I donned my winter coat made from a soldiers long woolen coat. My mother was a recycle expert of necessity. I bought my shoes and school supplies, chipping in what I could to our meager budget. I worked when ever the opportunity presented itself shoveling snow, scattering ashes on icy spots. I cleaned several neighbors stoves, hauling out ashes and occasional clinkers from half melted nails solidifying in the ashes. I collected cans. I would haul your garbage to the street for you for cans, bottles and other things I could collect and sell. I always appreciated a hot fresh piece of bread if it were offered.
We helped each other when it was needed. I did his chores when my friend Freddy was hurt climbing around the blackened ruins of the Montgomery Ward Store. Everyone in town suspected that the fire was set on purpose to hide missing inventory and collect insurance. I don't know but the ruins were a magnet to young adventurers.
It happened suddenly. The south wall collapsed in a violent rain of loose brick and mortar. I had parked my trusty sled outside in the alley.
Freddy was right under the worst of it. I was on my way to him before the dust even began to settle. I dug with my hands then realizing the futility of trying to dig him out by myself. I turned calling for help but no one heard me. “Help him please.”
That was as near to a prayer as I was able to manage that day. It was no more than out of my mouth when I became aware of a soft warm ball of light hovering right over the huge pile that imprisoned my friend. A woman appeared arms stretched out over the rubble. It began to shift off my friend. The beautiful Lady picked him up and held his broken body to her bosom. I could tell he was dead, his arms and legs stuck out from the wrong places. I could see that his skull was crushed, blood and gore oozed from every orifice on his head. She began to sing the sweetest lullaby I had ever heard, then she kissed forehead of the broken boy in her arms.

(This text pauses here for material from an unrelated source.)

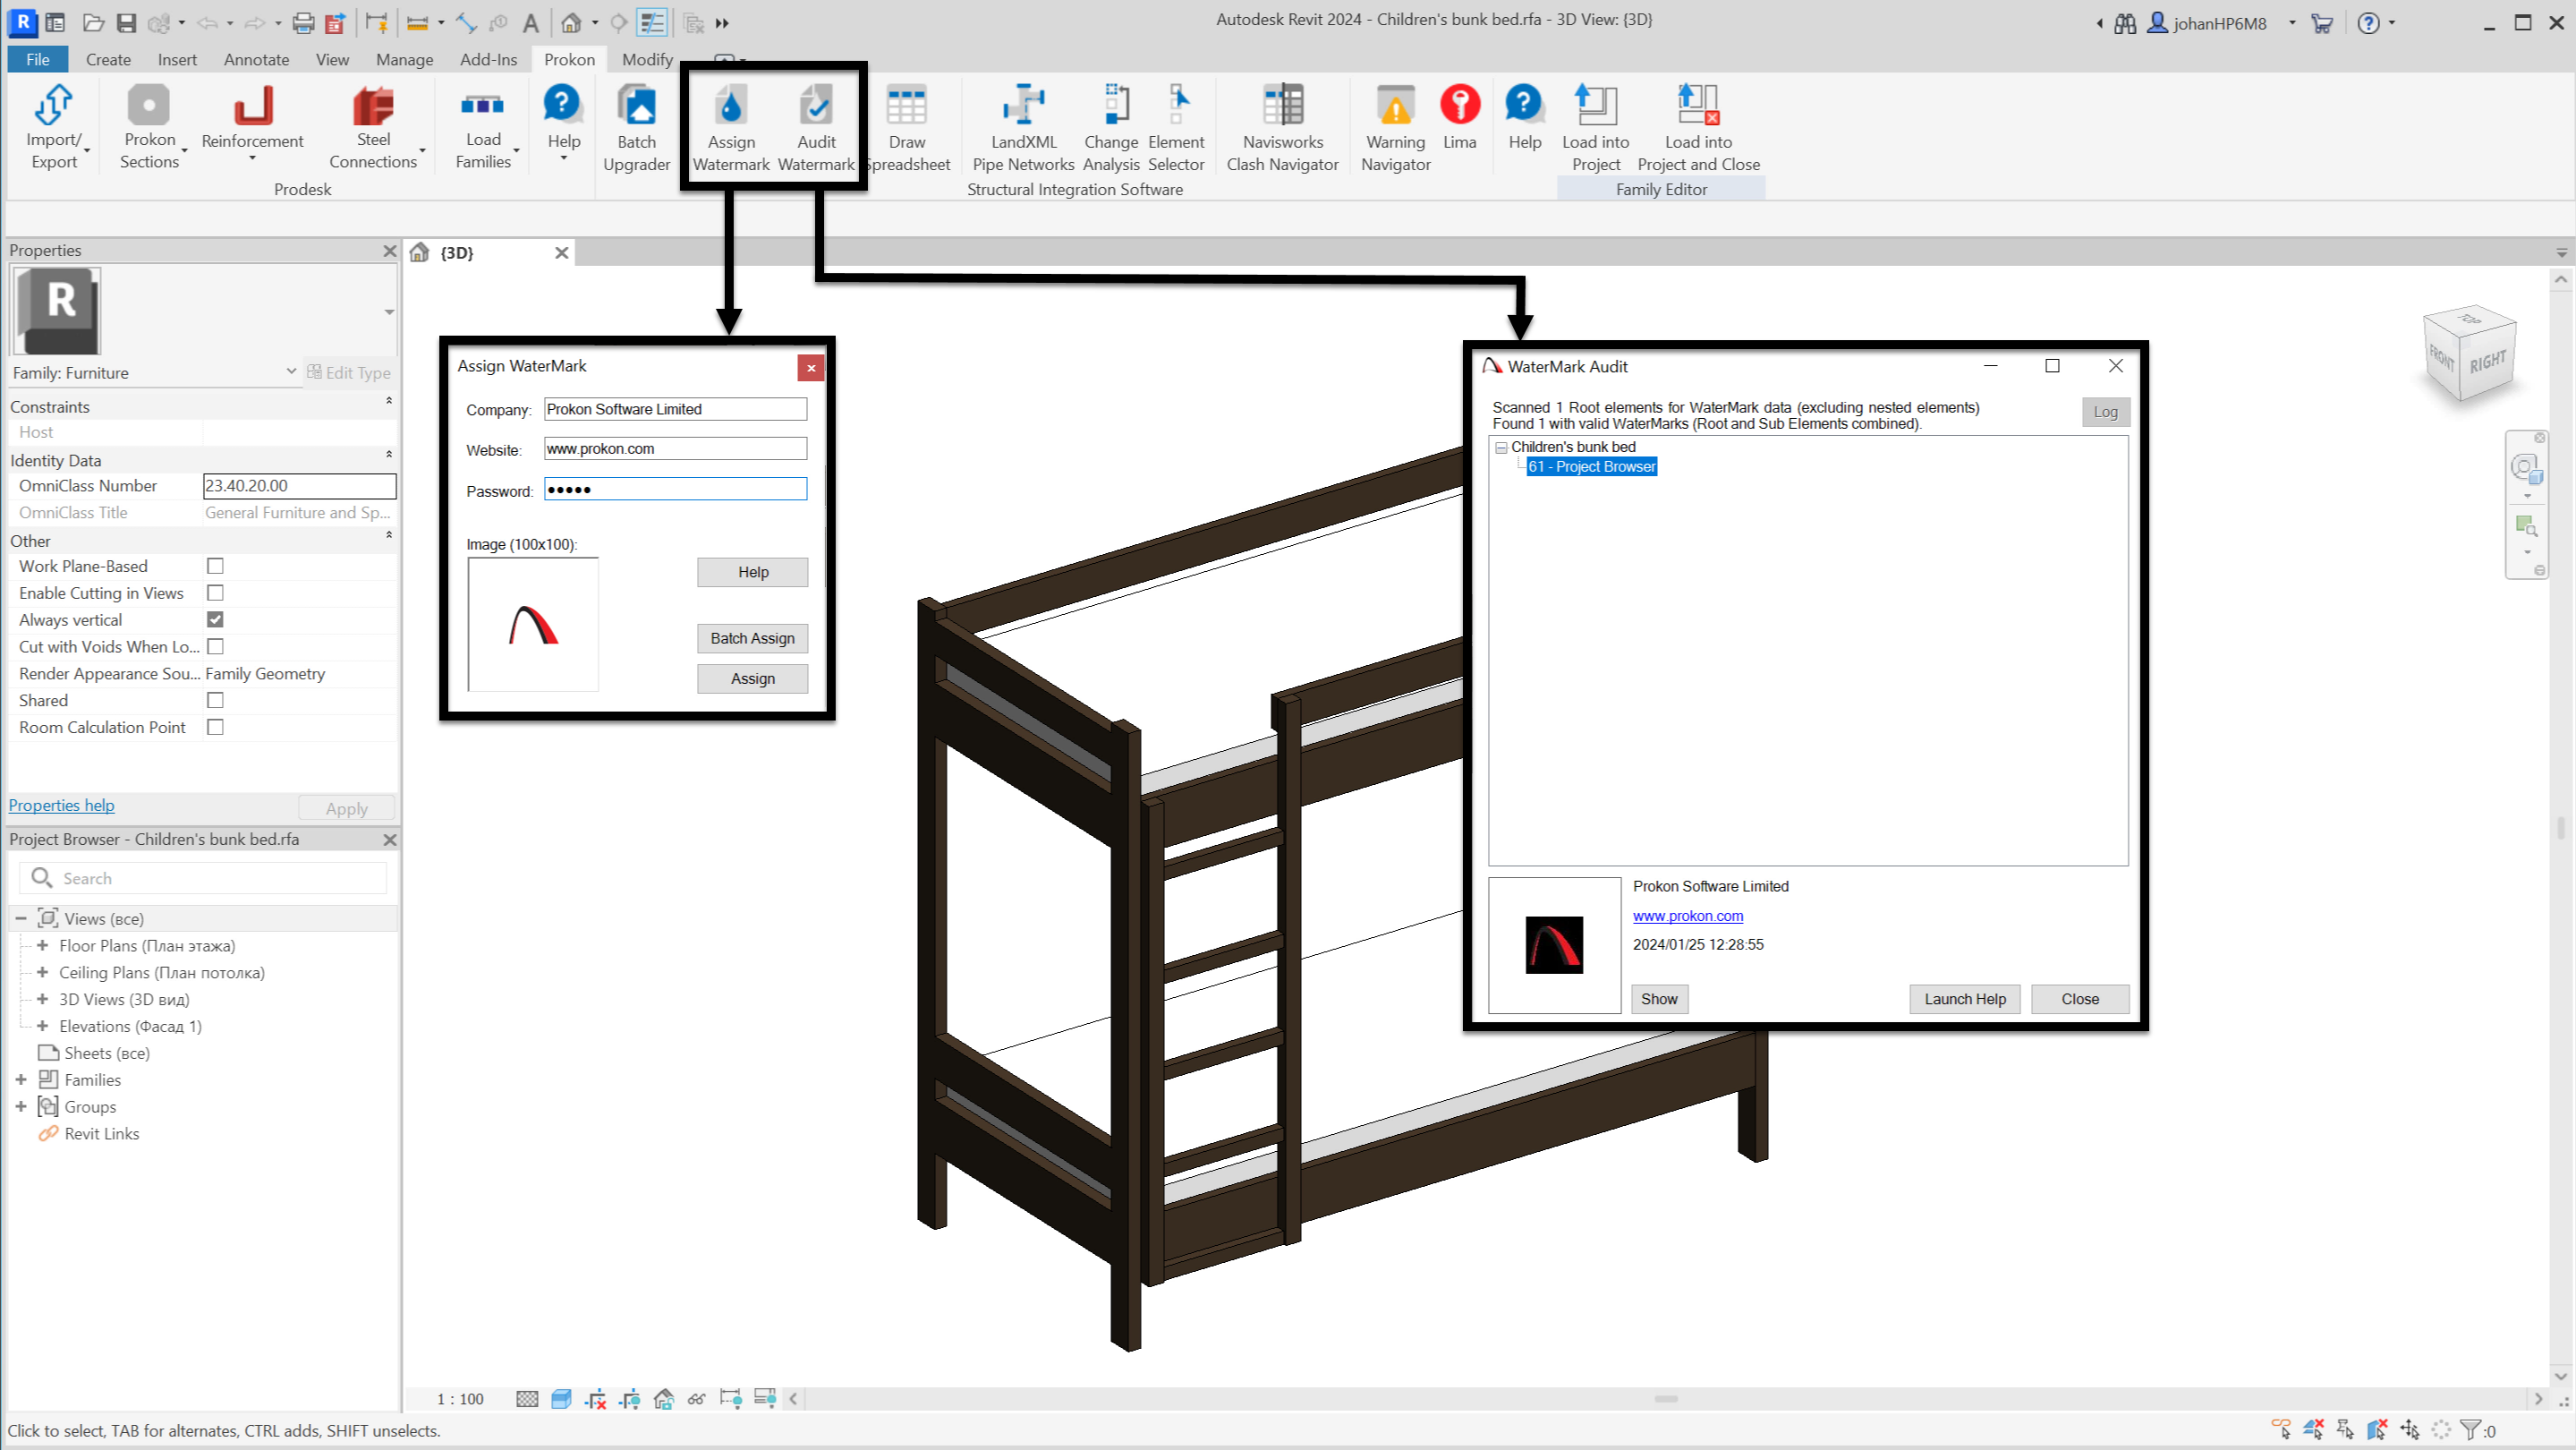The height and width of the screenshot is (1450, 2576).
Task: Uncheck the Always vertical checkbox
Action: (x=215, y=620)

He seemed to float in mid air settling gently on a pristine bank of snow by the north half wall. She spoke to me, "take care of your friend and never play here again." When I got to him he was alive, but he had a broken leg. I ran to the "Hills" cafe
for help. Two policemen were sipping coffee trying to chase the chill from their bones. I lead the way, while one policeman called for an ambulance the other followed me into the ruins. Dust was still rising from the heap of rubble where the south wall had been..
The ambulance came and they took Freddy to the Hospital. One policeman stayed with me.
“Where was he when it fell,” he asked I pointed to the huge pile of bricks.
“How did you get him clear to the other side? Was anyone else with you?”
I shrugged my shoulders. I knew if I told what happened everyone would think I was crazy so I kept quiet and let others draw their own conclusions.
“Something strange happened here, didn't it? There was just one set of boy sized prints over to where he was lying.,no marks from your sled. How did you move him?
Again, I shrugged my shoulders.
He looked around, obviously puzzled about what happened. He looked at me closely. A tiny spot of light landed on his hand. He stared at it saying nothing for the longest time.
“The way it is snowing this will all be covered by morning. Let's just leave it like that.”
The next afternoon I visited Freddy in the hospital, on my way home from school. When I came into his room we were alone, he has two younger siblings for his mother to care for. He motioned to me placing a finger on his lips.
“I was dead, wasn't I,” he whispered. “I remember the lady, did you see her.”
I responded with a characteristic shrug of my shoulders.
We never mentioned it again, and until this moment I have told no one. Now you know, You can believe me or not. It is up to you.